EXERCISE DETAILS: Exactly as shown below, retype every line of the data.

Source data
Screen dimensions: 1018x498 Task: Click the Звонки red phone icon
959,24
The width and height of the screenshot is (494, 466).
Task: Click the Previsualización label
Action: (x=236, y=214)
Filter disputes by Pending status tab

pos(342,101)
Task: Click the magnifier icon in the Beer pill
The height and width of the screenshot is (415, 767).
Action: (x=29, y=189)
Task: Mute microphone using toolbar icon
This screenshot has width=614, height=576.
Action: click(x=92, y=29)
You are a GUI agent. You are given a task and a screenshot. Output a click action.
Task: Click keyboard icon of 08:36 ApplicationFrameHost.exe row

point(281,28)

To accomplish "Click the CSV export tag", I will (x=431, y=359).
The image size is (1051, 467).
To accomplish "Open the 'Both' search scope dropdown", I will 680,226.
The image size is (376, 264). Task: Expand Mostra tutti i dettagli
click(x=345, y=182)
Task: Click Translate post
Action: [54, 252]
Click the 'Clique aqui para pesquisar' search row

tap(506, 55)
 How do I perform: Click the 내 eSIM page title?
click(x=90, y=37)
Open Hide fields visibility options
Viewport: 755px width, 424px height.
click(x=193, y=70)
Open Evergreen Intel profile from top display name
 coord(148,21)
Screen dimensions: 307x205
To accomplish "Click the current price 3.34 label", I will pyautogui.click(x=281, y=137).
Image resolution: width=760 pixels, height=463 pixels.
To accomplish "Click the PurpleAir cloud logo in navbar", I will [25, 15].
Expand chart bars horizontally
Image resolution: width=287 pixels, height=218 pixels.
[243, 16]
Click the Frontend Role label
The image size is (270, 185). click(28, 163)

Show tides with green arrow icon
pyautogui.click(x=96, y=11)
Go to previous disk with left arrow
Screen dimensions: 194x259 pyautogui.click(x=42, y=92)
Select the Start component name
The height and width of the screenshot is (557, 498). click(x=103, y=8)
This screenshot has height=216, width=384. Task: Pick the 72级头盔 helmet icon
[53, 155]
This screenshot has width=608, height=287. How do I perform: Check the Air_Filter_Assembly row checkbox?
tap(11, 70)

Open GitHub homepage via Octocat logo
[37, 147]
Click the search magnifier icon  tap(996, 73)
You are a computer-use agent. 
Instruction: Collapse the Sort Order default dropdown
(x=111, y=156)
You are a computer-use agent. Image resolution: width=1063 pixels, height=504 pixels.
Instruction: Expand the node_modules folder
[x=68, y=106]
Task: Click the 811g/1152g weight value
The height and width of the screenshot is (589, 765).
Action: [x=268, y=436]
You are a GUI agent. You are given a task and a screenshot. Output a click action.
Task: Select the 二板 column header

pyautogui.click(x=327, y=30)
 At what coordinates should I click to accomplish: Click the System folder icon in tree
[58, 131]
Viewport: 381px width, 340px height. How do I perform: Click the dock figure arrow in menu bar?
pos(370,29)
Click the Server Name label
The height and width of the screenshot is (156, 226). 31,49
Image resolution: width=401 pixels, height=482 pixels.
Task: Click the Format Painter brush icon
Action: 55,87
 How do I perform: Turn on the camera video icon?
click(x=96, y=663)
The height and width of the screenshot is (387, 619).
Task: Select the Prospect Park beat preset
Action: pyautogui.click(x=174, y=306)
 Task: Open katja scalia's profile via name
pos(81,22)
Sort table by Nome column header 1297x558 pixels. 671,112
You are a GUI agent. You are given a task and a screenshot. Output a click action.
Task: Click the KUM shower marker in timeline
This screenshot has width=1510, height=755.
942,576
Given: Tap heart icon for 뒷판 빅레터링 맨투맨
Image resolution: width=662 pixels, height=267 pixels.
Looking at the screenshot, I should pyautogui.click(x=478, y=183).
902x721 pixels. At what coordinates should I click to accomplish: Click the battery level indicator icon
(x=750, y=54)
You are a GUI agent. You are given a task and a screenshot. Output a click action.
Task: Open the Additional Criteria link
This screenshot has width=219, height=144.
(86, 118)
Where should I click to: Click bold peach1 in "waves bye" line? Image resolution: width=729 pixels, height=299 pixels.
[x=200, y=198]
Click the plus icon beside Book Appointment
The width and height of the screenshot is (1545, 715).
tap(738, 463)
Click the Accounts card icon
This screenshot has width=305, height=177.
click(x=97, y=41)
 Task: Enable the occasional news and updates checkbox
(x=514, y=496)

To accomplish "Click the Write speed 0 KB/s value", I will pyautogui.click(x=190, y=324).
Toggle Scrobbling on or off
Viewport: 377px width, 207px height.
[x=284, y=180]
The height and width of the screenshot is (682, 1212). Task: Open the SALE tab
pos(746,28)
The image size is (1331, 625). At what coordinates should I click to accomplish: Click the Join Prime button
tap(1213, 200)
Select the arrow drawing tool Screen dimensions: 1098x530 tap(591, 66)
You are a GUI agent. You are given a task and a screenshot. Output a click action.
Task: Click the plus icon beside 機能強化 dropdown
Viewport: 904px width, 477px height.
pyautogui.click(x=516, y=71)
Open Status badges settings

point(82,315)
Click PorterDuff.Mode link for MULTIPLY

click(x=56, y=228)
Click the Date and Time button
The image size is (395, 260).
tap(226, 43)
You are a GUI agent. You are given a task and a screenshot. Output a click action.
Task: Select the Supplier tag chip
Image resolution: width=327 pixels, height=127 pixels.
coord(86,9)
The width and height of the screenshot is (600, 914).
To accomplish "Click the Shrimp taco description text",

RESPONSE BOX:
Screen dimensions: 1018x498 Task: Click the Звонки red phone icon
959,24
The width and height of the screenshot is (494, 466).
Task: Click the Previsualización label
Action: (x=236, y=214)
Filter disputes by Pending status tab

pos(342,101)
Task: Click the magnifier icon in the Beer pill
The height and width of the screenshot is (415, 767).
Action: (x=29, y=189)
Task: Mute microphone using toolbar icon
This screenshot has width=614, height=576.
Action: click(x=92, y=29)
You are a GUI agent. You are given a task and a screenshot. Output a click action.
Task: Click keyboard icon of 08:36 ApplicationFrameHost.exe row

point(281,28)

To accomplish "Click the CSV export tag", I will (x=431, y=359).
The image size is (1051, 467).
To accomplish "Open the 'Both' search scope dropdown", I will 680,226.
The image size is (376, 264). Task: Expand Mostra tutti i dettagli
click(x=345, y=182)
Task: Click Translate post
Action: [54, 252]
Click the 'Clique aqui para pesquisar' search row

tap(506, 55)
 How do I perform: Click the 내 eSIM page title?
click(x=90, y=37)
Open Hide fields visibility options
Viewport: 755px width, 424px height.
click(x=193, y=70)
Open Evergreen Intel profile from top display name
 coord(148,21)
Screen dimensions: 307x205
To accomplish "Click the current price 3.34 label", I will pyautogui.click(x=281, y=137).
Image resolution: width=760 pixels, height=463 pixels.
To accomplish "Click the PurpleAir cloud logo in navbar", I will [25, 15].
Expand chart bars horizontally
Image resolution: width=287 pixels, height=218 pixels.
[243, 16]
Click the Frontend Role label
The image size is (270, 185). click(28, 163)

Show tides with green arrow icon
pyautogui.click(x=96, y=11)
Go to previous disk with left arrow
Screen dimensions: 194x259 pyautogui.click(x=42, y=92)
Select the Start component name
The height and width of the screenshot is (557, 498). click(x=103, y=8)
This screenshot has height=216, width=384. Task: Pick the 72级头盔 helmet icon
[53, 155]
This screenshot has width=608, height=287. How do I perform: Check the Air_Filter_Assembly row checkbox?
tap(11, 70)

Open GitHub homepage via Octocat logo
[37, 147]
Click the search magnifier icon  tap(996, 73)
You are a computer-use agent. 
Instruction: Collapse the Sort Order default dropdown
(x=111, y=156)
You are a computer-use agent. Image resolution: width=1063 pixels, height=504 pixels.
Instruction: Expand the node_modules folder
[x=68, y=106]
Task: Click the 811g/1152g weight value
The height and width of the screenshot is (589, 765).
Action: [x=268, y=436]
You are a GUI agent. You are given a task and a screenshot. Output a click action.
Task: Select the 二板 column header

pyautogui.click(x=327, y=30)
 At what coordinates should I click to accomplish: Click the System folder icon in tree
[58, 131]
Viewport: 381px width, 340px height. How do I perform: Click the dock figure arrow in menu bar?
pos(370,29)
Click the Server Name label
The height and width of the screenshot is (156, 226). 31,49
Image resolution: width=401 pixels, height=482 pixels.
Task: Click the Format Painter brush icon
Action: 55,87
 How do I perform: Turn on the camera video icon?
click(x=96, y=663)
The height and width of the screenshot is (387, 619).
Task: Select the Prospect Park beat preset
Action: pyautogui.click(x=174, y=306)
 Task: Open katja scalia's profile via name
pos(81,22)
Sort table by Nome column header 1297x558 pixels. 671,112
You are a GUI agent. You are given a task and a screenshot. Output a click action.
Task: Click the KUM shower marker in timeline
This screenshot has width=1510, height=755.
942,576
Given: Tap heart icon for 뒷판 빅레터링 맨투맨
Image resolution: width=662 pixels, height=267 pixels.
Looking at the screenshot, I should pyautogui.click(x=478, y=183).
902x721 pixels. At what coordinates should I click to accomplish: Click the battery level indicator icon
(x=750, y=54)
You are a GUI agent. You are given a task and a screenshot. Output a click action.
Task: Open the Additional Criteria link
This screenshot has width=219, height=144.
(86, 118)
Where should I click to: Click bold peach1 in "waves bye" line? Image resolution: width=729 pixels, height=299 pixels.
[x=200, y=198]
Click the plus icon beside Book Appointment
The width and height of the screenshot is (1545, 715).
tap(738, 463)
Click the Accounts card icon
This screenshot has width=305, height=177.
click(x=97, y=41)
 Task: Enable the occasional news and updates checkbox
(x=514, y=496)

To accomplish "Click the Write speed 0 KB/s value", I will pyautogui.click(x=190, y=324).
Toggle Scrobbling on or off
Viewport: 377px width, 207px height.
[x=284, y=180]
The height and width of the screenshot is (682, 1212). Task: Open the SALE tab
pos(746,28)
The image size is (1331, 625). At what coordinates should I click to accomplish: Click the Join Prime button
tap(1213, 200)
Select the arrow drawing tool Screen dimensions: 1098x530 tap(591, 66)
You are a GUI agent. You are given a task and a screenshot. Output a click action.
Task: Click the plus icon beside 機能強化 dropdown
Viewport: 904px width, 477px height.
pyautogui.click(x=516, y=71)
Open Status badges settings

point(82,315)
Click PorterDuff.Mode link for MULTIPLY

click(x=56, y=228)
Click the Date and Time button
The image size is (395, 260).
tap(226, 43)
You are a GUI agent. You are given a task and a screenshot. Output a click action.
Task: Select the Supplier tag chip
Image resolution: width=327 pixels, height=127 pixels.
coord(86,9)
The width and height of the screenshot is (600, 914).
To accomplish "Click the Shrimp taco description text",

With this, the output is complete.